I try not to be the wife that thinks the next statistic will be us.  But let's face it, no one thinks they next statistic will be them. 

I text hubs earlier, and told him to be safe, have a good shift, and I loved him, as I do the majority of his shifts.  Never take time together for granted.  Make what you have count.  Life is far far to short.

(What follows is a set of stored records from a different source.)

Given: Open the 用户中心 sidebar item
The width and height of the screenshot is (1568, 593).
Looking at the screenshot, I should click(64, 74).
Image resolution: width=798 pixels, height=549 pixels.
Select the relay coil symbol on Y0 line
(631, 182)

To those families that are dealing with their terrible lose, my prayers are with you. 


2 comments:

  1. I am newly engaged to a PO who is on the road for his 12 hour shift. With everything going on I am not having one ounce of doubt about marrying him only about being able to be the wife and support that he needs. I don't know if I can handle the constant worry if he is going to come home or if I am going to get a phone call or a knock on the door. I sleep with my phone on loud. How do you know if you are strong enough of a support system?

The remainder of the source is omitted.